-- TEXTE FOURNI --

A l’audience publique du 10 décembre 2024, où l’affaire a été mise en délibéré au 14 janvier 2025, sans opposition de la part des conseils des parties et en application de l’article 805 du code de procédure civile, M. Bertrand Duez, Président de chambre, a entendu les conseils des parties en leurs conclusions et explications, puis ce magistrat en a rendu compte à la cour dans son délibéré.

COMPOSITION DE LA COUR LORS DU DÉLIBÉRÉ :

M. Bertrand Duez, Président de chambre

Mme Christel Magnard, Conseiller

Mme Claire Herlet, Conseiller

GREFFIER lors des débats et du prononcé

Mme Sophie Balestre, Greffier

ARRÊT :

Réputé contradictoire, prononcé publiquement par mise à disposition de l’arrêt au greffe de la cour le 14 janvier 2025, les parties en ayant été préalablement avisées dans les conditions prévues au deuxième alinéa de l’article 450 du code de procédure civile et signé par M. Bertrand Duez, Président de chambre, et Mme Sophie Balestre, Greffier, auquel la minute a été remise par le magistrat signataire.

-- DONNÉES FOURNIES --
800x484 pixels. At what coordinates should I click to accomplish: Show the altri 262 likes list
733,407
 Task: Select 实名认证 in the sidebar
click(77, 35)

-- TRAVAIL DEMANDÉ --
1. Recopiez le passage de l'extrait d'arrêt compris entre « Mme Christel Magnard, Conseiller » et « le magistrat signataire. », bornes incluses.
2. Résumez l'extrait d'arrêt en deux phrases.
3. Rédigez la suite de l'extrait d'arrêt, à partir de la fin de sa dernière phrase.

-- RÉPONSES ATTENDUES --
1.
Mme Christel Magnard, Conseiller

Mme Claire Herlet, Conseiller

GREFFIER lors des débats et du prononcé

Mme Sophie Balestre, Greffier

ARRÊT :

Réputé contradictoire, prononcé publiquement par mise à disposition de l’arrêt au greffe de la cour le 14 janvier 2025, les parties en ayant été préalablement avisées dans les conditions prévues au deuxième alinéa de l’article 450 du code de procédure civile et signé par M. Bertrand Duez, Président de chambre, et Mme Sophie Balestre, Greffier, auquel la minute a été remise par le magistrat signataire.

2. À l'audience publique du 10 décembre 2024, M. Bertrand Duez, Président de chambre, a entendu les conseils des parties, et l'affaire a été mise en délibéré au 14 janvier 2025 devant une cour composée de lui-même et des conseillers Mme Christel Magnard et Mme Claire Herlet. L'arrêt, réputé contradictoire, a été prononcé publiquement le 14 janvier 2025 par mise à disposition au greffe, puis signé par le président et par le greffier, Mme Sophie Balestre.

3.
Exposé du litige :

Suivant acte délivré le 1er décembre 2022 par la SCP [Z] [S], commissaires de Justice associés à [Localité 12] (Yvelines) et suivant acte délivré le 5 décembre 2022 par Maître [T] [R], commissaire de Justice à [Localité 13] (Marne) la société anonyme Crédit Foncier de France (SA CFF) a délivré à monsieur [X] [P] et à madame [W] [L] épouse [P] un commandement de payer valant saisie portant sur un immeuble à usage d’habitation leur appartenant, sis commune de [Adresse 9], cadastré section B n° [Cadastre 4] pour 9 a 60 ca et section B n° [Cadastre 5] pour 40 ca, soit une contenance totale de 10 ares.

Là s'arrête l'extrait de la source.